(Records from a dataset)
Content starts

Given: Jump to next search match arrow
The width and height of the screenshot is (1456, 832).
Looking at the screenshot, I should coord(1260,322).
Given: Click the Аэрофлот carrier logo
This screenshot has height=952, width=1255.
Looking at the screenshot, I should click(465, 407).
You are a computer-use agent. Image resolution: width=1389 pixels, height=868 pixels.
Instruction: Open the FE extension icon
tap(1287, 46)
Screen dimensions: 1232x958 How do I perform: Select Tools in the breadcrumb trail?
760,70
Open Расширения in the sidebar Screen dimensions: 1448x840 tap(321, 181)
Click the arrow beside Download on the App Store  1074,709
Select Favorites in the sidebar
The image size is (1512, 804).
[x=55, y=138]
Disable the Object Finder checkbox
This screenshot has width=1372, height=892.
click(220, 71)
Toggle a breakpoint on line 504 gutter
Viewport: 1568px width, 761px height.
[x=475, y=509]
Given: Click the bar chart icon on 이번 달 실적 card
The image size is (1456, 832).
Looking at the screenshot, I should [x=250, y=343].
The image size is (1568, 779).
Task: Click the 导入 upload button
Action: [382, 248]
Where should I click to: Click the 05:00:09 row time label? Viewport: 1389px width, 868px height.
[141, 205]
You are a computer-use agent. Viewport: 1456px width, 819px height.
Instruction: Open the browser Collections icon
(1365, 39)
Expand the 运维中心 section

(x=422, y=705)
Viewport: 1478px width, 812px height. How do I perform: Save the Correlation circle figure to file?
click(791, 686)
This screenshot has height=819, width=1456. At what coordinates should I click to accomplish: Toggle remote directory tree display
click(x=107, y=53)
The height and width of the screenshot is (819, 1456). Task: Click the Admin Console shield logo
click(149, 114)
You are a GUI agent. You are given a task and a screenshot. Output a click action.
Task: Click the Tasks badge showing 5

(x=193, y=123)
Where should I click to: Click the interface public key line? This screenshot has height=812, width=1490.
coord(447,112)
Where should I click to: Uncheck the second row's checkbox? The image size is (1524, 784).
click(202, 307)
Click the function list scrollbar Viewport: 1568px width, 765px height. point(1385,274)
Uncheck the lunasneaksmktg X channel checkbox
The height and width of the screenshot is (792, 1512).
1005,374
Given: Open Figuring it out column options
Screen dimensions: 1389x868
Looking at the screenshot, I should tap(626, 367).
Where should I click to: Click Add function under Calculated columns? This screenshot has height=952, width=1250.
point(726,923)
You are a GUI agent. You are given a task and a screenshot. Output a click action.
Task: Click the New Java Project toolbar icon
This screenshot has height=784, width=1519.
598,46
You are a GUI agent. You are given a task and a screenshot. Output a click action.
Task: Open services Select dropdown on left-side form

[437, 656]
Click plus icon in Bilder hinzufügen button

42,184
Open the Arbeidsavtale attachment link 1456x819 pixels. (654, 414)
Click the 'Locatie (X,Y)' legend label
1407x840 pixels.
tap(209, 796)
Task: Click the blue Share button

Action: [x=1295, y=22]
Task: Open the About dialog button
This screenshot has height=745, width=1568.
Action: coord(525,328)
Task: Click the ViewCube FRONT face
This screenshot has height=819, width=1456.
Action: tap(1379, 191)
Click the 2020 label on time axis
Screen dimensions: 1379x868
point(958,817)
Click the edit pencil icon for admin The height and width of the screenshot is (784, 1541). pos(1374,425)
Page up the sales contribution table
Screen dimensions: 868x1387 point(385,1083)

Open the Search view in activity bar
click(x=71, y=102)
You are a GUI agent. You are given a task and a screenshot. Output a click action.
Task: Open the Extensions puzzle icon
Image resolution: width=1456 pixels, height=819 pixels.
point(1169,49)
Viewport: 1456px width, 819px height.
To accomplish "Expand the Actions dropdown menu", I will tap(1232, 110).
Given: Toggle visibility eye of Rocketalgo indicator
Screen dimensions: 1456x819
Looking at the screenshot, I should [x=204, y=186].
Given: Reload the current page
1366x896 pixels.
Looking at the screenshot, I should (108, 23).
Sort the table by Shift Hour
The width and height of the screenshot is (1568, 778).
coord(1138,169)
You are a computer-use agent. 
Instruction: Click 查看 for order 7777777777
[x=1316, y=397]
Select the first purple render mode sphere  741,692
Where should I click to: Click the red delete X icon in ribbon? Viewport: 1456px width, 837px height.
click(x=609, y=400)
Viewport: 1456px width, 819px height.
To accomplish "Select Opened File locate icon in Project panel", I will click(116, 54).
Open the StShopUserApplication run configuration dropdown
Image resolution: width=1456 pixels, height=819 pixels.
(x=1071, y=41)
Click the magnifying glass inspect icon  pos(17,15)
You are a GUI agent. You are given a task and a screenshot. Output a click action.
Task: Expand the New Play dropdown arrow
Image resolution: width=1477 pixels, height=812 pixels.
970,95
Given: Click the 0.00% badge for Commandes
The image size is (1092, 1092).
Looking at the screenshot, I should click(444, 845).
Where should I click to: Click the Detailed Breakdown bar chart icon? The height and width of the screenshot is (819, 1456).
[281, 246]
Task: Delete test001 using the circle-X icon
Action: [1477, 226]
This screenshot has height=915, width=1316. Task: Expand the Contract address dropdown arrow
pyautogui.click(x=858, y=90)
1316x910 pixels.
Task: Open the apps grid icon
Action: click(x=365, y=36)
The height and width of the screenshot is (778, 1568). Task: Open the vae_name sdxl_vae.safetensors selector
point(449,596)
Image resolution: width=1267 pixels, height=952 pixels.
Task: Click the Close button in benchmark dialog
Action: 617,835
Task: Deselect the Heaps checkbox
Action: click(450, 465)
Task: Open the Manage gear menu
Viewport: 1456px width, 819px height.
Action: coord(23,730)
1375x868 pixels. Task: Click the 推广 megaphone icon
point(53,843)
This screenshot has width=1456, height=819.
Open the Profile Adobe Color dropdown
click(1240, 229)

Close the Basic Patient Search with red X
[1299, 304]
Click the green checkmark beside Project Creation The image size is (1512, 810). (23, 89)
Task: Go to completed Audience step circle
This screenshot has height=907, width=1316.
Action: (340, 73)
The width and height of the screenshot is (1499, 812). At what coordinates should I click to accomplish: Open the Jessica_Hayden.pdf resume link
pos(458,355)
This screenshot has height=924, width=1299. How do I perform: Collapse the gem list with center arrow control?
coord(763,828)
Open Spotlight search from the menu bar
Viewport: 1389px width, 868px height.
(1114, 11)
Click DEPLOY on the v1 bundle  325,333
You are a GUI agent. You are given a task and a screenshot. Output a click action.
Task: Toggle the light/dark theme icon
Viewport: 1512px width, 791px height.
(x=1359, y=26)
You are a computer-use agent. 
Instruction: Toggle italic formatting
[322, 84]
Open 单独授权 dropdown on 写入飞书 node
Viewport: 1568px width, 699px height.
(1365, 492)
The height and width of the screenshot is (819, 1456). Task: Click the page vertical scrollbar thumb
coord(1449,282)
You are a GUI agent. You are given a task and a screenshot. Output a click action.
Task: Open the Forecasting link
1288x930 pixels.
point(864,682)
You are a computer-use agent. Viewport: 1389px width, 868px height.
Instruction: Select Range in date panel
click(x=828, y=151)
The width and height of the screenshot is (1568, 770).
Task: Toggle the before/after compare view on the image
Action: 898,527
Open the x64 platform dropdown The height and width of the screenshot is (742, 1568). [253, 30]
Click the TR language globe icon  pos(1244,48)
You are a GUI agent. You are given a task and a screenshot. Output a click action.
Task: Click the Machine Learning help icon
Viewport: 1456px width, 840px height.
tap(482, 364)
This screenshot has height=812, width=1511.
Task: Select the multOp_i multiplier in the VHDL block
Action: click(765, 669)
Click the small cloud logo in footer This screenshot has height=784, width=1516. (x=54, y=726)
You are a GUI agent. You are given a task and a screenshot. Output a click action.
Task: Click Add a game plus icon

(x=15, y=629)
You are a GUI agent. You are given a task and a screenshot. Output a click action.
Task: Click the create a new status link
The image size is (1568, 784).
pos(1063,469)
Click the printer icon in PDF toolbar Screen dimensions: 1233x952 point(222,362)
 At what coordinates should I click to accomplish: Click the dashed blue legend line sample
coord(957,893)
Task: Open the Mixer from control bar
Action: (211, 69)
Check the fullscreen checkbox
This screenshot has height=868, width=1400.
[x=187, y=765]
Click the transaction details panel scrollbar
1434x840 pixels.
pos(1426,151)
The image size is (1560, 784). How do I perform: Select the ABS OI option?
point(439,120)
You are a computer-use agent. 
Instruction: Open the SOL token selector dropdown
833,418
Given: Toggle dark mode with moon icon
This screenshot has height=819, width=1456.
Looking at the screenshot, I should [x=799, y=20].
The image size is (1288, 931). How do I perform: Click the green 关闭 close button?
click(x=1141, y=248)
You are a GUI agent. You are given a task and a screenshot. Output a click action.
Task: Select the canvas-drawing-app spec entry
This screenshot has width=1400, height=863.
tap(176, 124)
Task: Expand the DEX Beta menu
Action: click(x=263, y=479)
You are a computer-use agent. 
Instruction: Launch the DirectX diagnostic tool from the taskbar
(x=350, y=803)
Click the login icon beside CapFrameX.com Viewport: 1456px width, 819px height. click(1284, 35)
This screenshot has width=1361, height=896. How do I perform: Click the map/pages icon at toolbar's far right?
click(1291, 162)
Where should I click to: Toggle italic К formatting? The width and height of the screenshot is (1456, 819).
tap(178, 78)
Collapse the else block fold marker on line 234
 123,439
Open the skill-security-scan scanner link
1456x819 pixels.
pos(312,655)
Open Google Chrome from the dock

Content ends

* [YOUR INSTRUCTIONS]: Only the lines from the one holding "Given: Toggle dark mode with moon icon" to the end of the entries above belong in the answer, each copied exactly.

* [ANSWER]:
Given: Toggle dark mode with moon icon
This screenshot has height=819, width=1456.
Looking at the screenshot, I should [x=799, y=20].
The image size is (1288, 931). How do I perform: Click the green 关闭 close button?
click(x=1141, y=248)
You are a GUI agent. You are given a task and a screenshot. Output a click action.
Task: Select the canvas-drawing-app spec entry
This screenshot has width=1400, height=863.
tap(176, 124)
Task: Expand the DEX Beta menu
Action: click(x=263, y=479)
You are a computer-use agent. 
Instruction: Launch the DirectX diagnostic tool from the taskbar
(x=350, y=803)
Click the login icon beside CapFrameX.com Viewport: 1456px width, 819px height. click(1284, 35)
This screenshot has width=1361, height=896. How do I perform: Click the map/pages icon at toolbar's far right?
click(1291, 162)
Where should I click to: Toggle italic К formatting? The width and height of the screenshot is (1456, 819).
tap(178, 78)
Collapse the else block fold marker on line 234
 123,439
Open the skill-security-scan scanner link
1456x819 pixels.
pos(312,655)
Open Google Chrome from the dock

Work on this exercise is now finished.